From the outside, it looked like the trading gods were all against me, but after reviewing all of my trades and reflecting on my second quarter performance this weekend, it looks like my negative tendencies from Q1 were hard to shake. Here’s how it all went down…
First, let’s take a look at the numbers (Apr. 1st to June 30):
No. of Trade ideas: 14
Trades Triggered: 7
No. of Wins: 2
No. of Losses: 5
Trades not Triggered: 7
Average gain per winning trade: +0.11%
Average loss per losing trade: -0.53%
Net loss: -2.44% (-0.09% YTD)
Looking strictly at the numbers, we can see that it wasn’t good, especially when compared to my positive first quarter performance. Probably the two biggest numbers from that stat line that hit me the most is the “Average gain per winning trade (0.11%) and the “Trades not Triggered” (7).
My average win per trade decreased. And with only two winning trades, it’s easy to pinpoint my failures: I didn’t let my trade develop in my USD/CHF short (which went on to hit my profit target) and on the second, I failed to take profit at a major psychological level on my USD/JPY long, especially ahead of major economic event (BOJ interest rate & monetary policy decision). The latter actually also occurred on my EUR/USD short after the Spanish bank bailout a couple of weeks ago. EUR/USD hit 1.2500, found strong support and turned right back higher. What should have been a profit turned into a small loss….Grrrrrr
In hindsight, probably not the best decisions, but everything looks clear in hindsight, right?

-*-

> Tasks and exercises
a – Print the section of the trading review that begins at the words "My average win" and ends after "in hindsight, right?".
b – What net loss does the trading review report for April 1 to June 30?
The data after this point is separate from the trading review.

> Recorded data
-*-

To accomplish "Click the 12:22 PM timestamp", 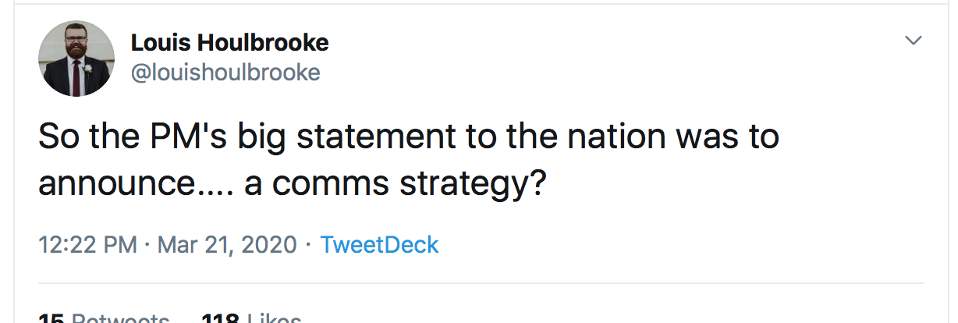I will tap(87, 245).
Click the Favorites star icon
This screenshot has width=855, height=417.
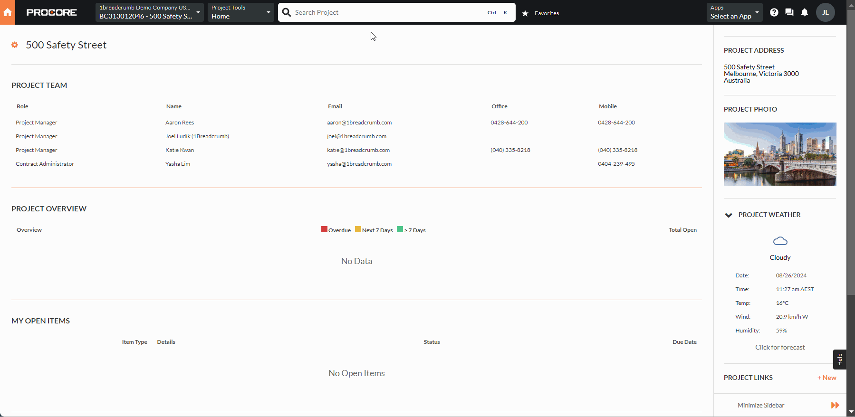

-*-

> Answers for this exercise
a –
My average win per trade decreased. And with only two winning trades, it’s easy to pinpoint my failures: I didn’t let my trade develop in my USD/CHF short (which went on to hit my profit target) and on the second, I failed to take profit at a major psychological level on my USD/JPY long, especially ahead of major economic event (BOJ interest rate & monetary policy decision). The latter actually also occurred on my EUR/USD short after the Spanish bank bailout a couple of weeks ago. EUR/USD hit 1.2500, found strong support and turned right back higher. What should have been a profit turned into a small loss….Grrrrrr
In hindsight, probably not the best decisions, but everything looks clear in hindsight, right?

b – -2.44%